He said: “It’s not fair. Never has been fair, and they’ve treated our farmers badly.”
05:19 PM GMT
Biden’s Chips Act ‘a waste of money’
Donald Trump has said that the US Chips Act, which was introduced to subsidise chip manufacturing under his predecessor, is “a waste of money”.
05:19 PM GMT
Trump promises to bring back lots of factories back
Donald Trump has said that he is planning to bring back many of the 90,000 factories that were lost in the US since Nafta was introduced under the Clinton administration.
05:13 PM GMT
India has agreed to cut tariffs ‘way down’, Trump says
Donald Trump has said that countries are planning to cut tariffs as a result of his policies with India promising to bring them “way down”.
05:12 PM GMT
FTSE 100 slumps after Trump’s erratic tariff policies
The FTSE 100 failed to make up any ground on Friday after a week of losses fuelled by US President Donald Trump’s chaotic changes of policy around trade tariffs.
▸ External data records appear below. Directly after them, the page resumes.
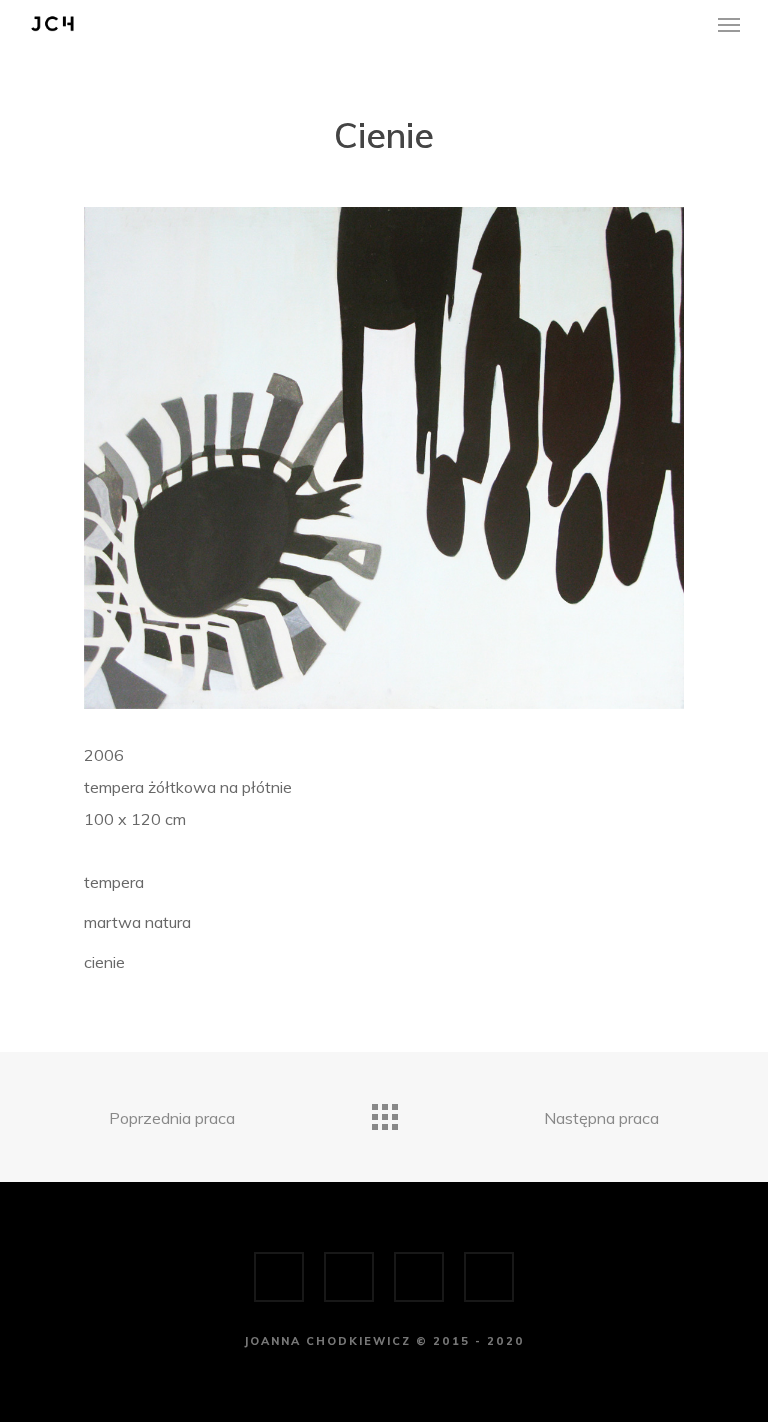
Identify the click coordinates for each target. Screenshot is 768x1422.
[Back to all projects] (384, 1112)
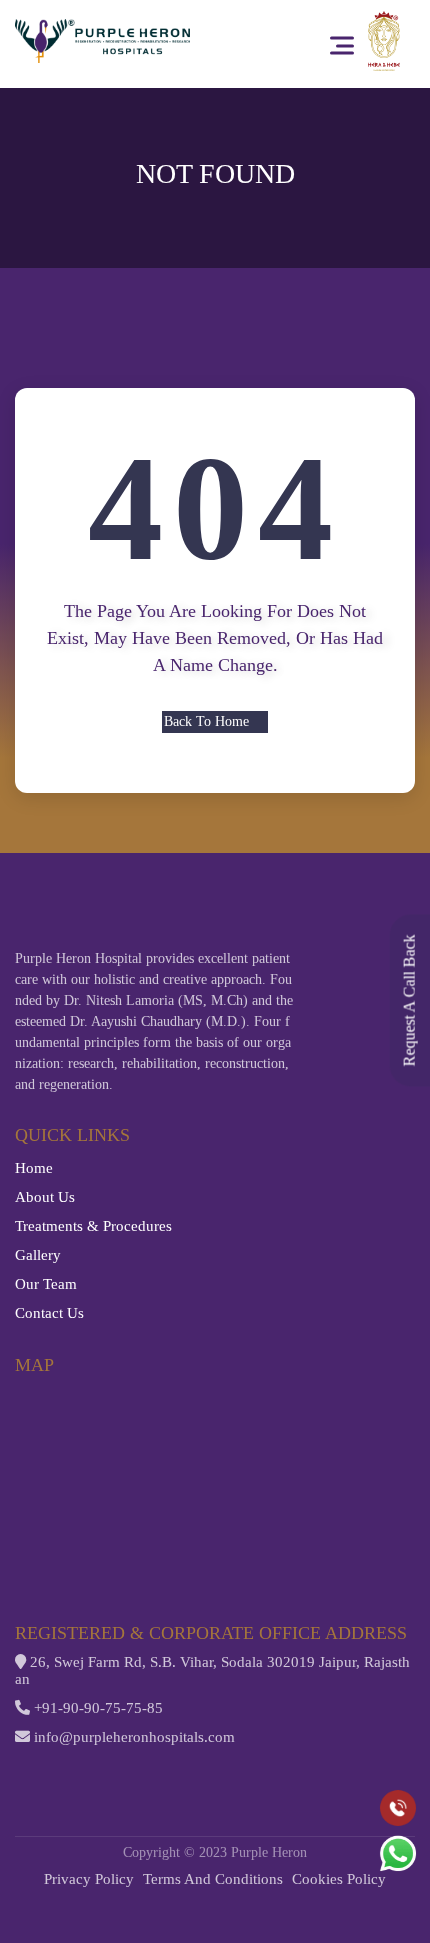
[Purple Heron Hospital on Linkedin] (133, 1773)
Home (34, 1168)
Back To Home (206, 721)
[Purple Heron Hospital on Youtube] (97, 1773)
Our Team (46, 1284)
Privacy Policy (89, 1879)
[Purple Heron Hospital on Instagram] (61, 1773)
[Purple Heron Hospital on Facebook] (25, 1773)
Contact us (49, 1313)
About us (45, 1197)
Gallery (38, 1255)
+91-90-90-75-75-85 (96, 1708)
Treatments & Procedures (93, 1226)
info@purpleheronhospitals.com (132, 1737)
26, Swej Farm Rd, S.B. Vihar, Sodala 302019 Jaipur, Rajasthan (212, 1670)
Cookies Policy (339, 1879)
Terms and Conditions (213, 1879)
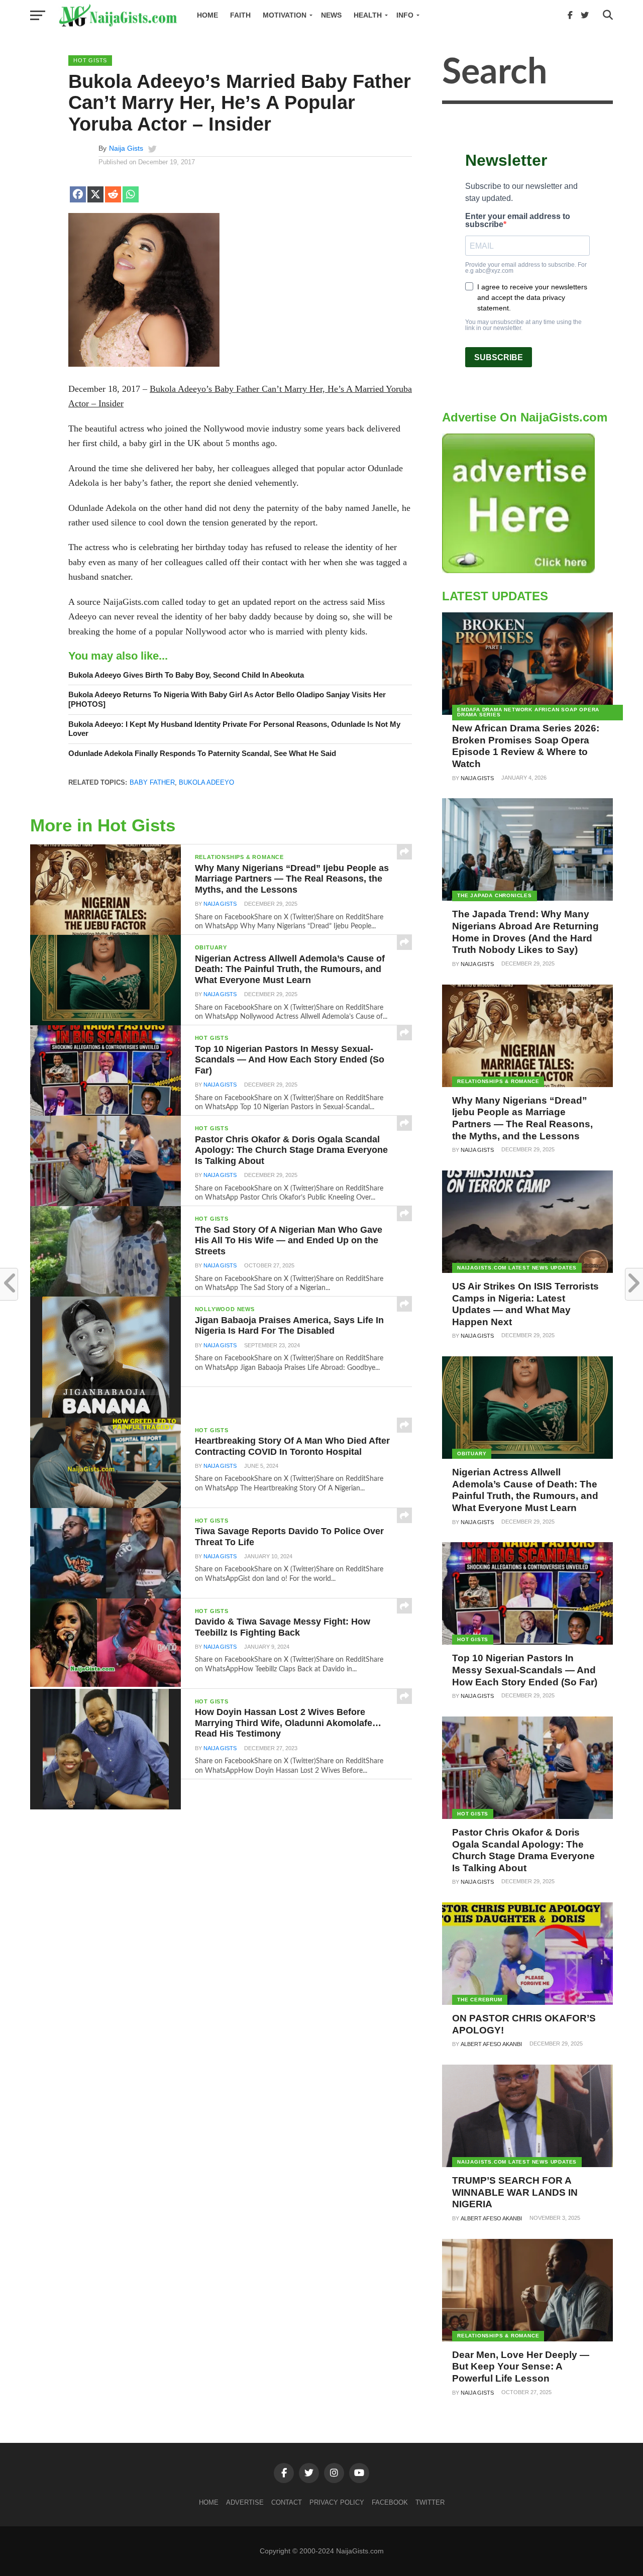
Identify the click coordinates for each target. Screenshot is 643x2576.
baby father (152, 782)
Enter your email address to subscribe (517, 220)
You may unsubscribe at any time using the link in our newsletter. (523, 325)
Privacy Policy (336, 2502)
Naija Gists (126, 148)
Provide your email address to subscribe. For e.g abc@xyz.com (526, 268)
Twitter (430, 2502)
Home (207, 15)
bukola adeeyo (206, 782)
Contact (286, 2502)
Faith (240, 15)
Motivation (284, 15)
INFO (404, 15)
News (331, 15)
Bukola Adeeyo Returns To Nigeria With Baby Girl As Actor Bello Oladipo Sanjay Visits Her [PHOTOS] (227, 699)
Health (368, 15)
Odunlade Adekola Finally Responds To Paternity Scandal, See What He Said (202, 753)
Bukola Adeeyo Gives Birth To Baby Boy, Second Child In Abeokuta (186, 675)
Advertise (245, 2502)
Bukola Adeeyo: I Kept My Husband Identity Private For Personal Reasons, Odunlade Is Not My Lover (234, 729)
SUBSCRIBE (498, 357)
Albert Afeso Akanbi (491, 2044)
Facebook (390, 2502)
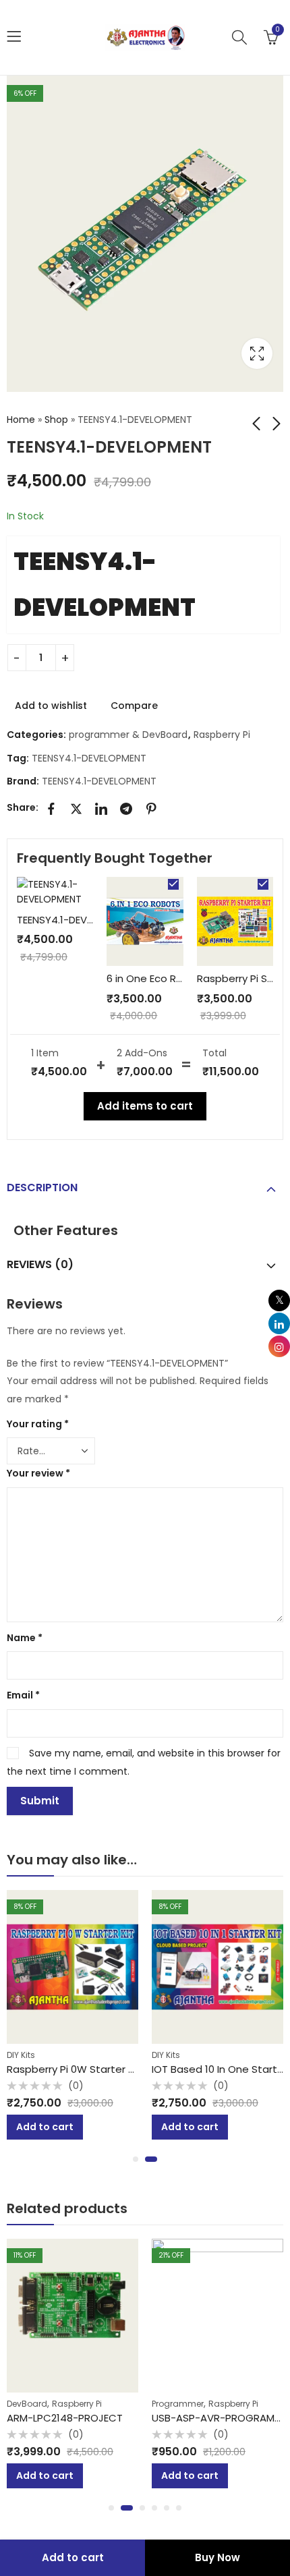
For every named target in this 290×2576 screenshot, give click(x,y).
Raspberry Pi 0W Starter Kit (74, 2069)
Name (24, 1637)
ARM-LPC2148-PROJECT (65, 2418)
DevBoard (27, 2403)
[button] (135, 2159)
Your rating (38, 1424)
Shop (56, 419)
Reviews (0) (40, 1264)
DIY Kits (21, 2055)
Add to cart (73, 2557)
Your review (38, 1473)
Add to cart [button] (45, 2127)
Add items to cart (145, 1106)
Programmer (178, 2403)
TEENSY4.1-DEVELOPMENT (104, 584)
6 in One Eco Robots (156, 978)
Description (42, 1187)
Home (21, 419)
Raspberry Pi (222, 734)
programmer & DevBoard (128, 734)
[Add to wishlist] (134, 1896)
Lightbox (256, 353)
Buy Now (217, 2557)
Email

London’s blue-chip index sank three points to finish the day at 8,680, roughly flat.
The Friday performance draws to an end a momentous week for global stock markets, in which investors have tried to assess the impact of US tariffs on Canada, Mexico and China.
All the while, Mr Trump has made policy, then reversed it, including temporarily halting tariffs on Canada and Mexico on Thursday for the second time in as many months.
Wall Street’s S&P 500 also suffered a week of losses, down another 1.1pc as UK markets were closing, though it was also affected by US jobs data released earlier on Friday. The Dow Jones was down 0.8pc.
When asked about the effect his tariffs were having on markets, Mr Trump said: “Well, a lot of them are globalist countries and companies that won’t be doing as well. Because we’re taking back things that have been taken from us many years ago.”
05:11 PM GMT
Taiwan ‘stole’ chip business
Donald Trump has said that Taiwan ‘stole’ America’s chip business. He paid tribute to Andy Grove, the former Intel boss, but said that America has failed to keep the business since he died.
05:07 PM GMT
Trump: EU a ‘terrible abuser’ on trade
Donald Trump has launched a verbal attack on other countries’ tariffs, accusing the EU of being a ‘terrible abuser’.
He said that countries were now planning to cut tariffs on US goods as a result of his tax policies.
04:58 PM GMT
US planning deal with India over tariffs, weapons and the dollar
Howard Lutnick, the US Treasury secretary, wants a major trade deal with India that would also veer into arms sales and a proposal to take on the dollar.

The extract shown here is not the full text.